**** EXTRAIT DU TEXTE

Il y aura bientôt 19 ans que je suis rentrée de mon premier séjour en Chine. C’était après les événements de Tiananmen en 1989. Un reportage de RDI hier soir m’a rappelé ce moment là. J’étais à Beijing en mai de cette année là lors de la déclaration de la loi martiale et à nouveau le 3 juin, la veille de ce qui allait devenir une bien triste histoire. Mais revenons un peu en arrière, question de raconter celle qui m’accompagne probablement depuis dans chacun de mes pas sur la Chine.
Avec Emma, une amie sino-canadienne, j’étais dans la capitale pour donner une conférence sur le Québec, à des étudiants francophiles se préparant à venir y étudier. En fin d’après-midi, nous avons quitté l’École normale de Beijing pour la gare mais n’avons pu nous empêcher d’aller souper dans le resto italien d’un hôtel avant de prendre le train pour Tianjin. Il faut comprendre que Tianjin à l’époque n’avait rien à voir avec la ville d’aujourd’hui; la bouffe italienne (même les Pizza Hut) y était impossible à trouver. Alors, ce soir là, pâtes et vin aidant … nous avons manqué notre train et avons décidé d’aller sur Tiananmen voir les étudiants de l’Université de Nankai, notre université d’attache à Tianjin.

********
**** SECTION DES DONNÉES

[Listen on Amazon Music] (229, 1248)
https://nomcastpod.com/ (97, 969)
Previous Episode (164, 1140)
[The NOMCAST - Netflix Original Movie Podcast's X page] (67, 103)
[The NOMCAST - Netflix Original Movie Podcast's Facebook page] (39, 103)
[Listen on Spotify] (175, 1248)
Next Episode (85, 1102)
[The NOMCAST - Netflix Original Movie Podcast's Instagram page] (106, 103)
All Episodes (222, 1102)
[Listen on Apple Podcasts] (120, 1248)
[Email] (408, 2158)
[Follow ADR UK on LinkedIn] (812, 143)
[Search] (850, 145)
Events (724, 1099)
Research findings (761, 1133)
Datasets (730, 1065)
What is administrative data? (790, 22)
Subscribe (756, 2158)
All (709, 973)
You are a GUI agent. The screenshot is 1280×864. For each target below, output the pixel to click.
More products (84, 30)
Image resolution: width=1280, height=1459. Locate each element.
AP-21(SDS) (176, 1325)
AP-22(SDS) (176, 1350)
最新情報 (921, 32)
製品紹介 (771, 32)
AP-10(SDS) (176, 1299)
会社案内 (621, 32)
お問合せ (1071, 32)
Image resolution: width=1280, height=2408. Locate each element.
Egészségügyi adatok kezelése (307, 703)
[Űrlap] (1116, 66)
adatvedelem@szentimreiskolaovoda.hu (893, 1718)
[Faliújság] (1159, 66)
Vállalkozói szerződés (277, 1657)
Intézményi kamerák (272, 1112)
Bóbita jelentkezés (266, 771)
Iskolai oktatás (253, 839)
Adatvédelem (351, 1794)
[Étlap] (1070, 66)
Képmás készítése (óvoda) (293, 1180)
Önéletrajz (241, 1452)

********

CONSIGNES:
1. Dans le récit sur le séjour en Chine, vers quelle ville partait le train manqué ?
2. Résumez sous forme de liste le paragraphe du récit sur le séjour en Chine qui commence par « Avec Emma, une amie sino-canadienne », en gardant ses faits principaux.
3. Écrivez la suite du récit sur le séjour en Chine à partir de sa dernière phrase.

RÉPONSES PAR CONSIGNE:
1. Vers Tianjin.

2.
- Venue à Beijing avec Emma, une amie sino-canadienne, pour une conférence sur le Québec destinée à des étudiants francophiles qui se préparaient à y étudier.
- Départ de l'École normale de Beijing en fin d'après-midi, en direction de la gare.
- Souper dans le restaurant italien d'un hôtel avant le train pour Tianjin, où la cuisine italienne était alors introuvable.
- Train manqué à cause des pâtes et du vin.
- Décision d'aller sur Tiananmen voir les étudiants de l'Université de Nankai, l'université d'attache à Tianjin.

3.
L’atmosphère à Beijing était un mélange de célébration, de renouveau et de tension; il était impossible d’y résister d’autant qu’avec le recul, j’admets que nous ne comprenions pas toujours tous les enjeux en cause, faute d’information et de recul. Sur Tiananmen, les étudiants de Nankai nous ont invitées à entrer à l’intérieur de leur tente. Un flot de paroles (en mandarin) a émergé. Emma ne comprenait pas et, comme dans plusieurs voyages que nous avions faits ensemble, je traduisais … enfin, ce que moi-même j’arrivais à comprendre. Une question des étudiants me reviendra toujours en mémoire : « devrions-nous quitter Tiananmen ? » Et, ne sachant pas ce qu’ils savaient, je me souviens leur avoir dit que mon opinion n’avait que peu d’importance parce que, pour moi, les enjeux n’étaient pas les mêmes; je pouvais facilement quitter le pays alors qu’eux devraient rester, quoi qu’il arrive.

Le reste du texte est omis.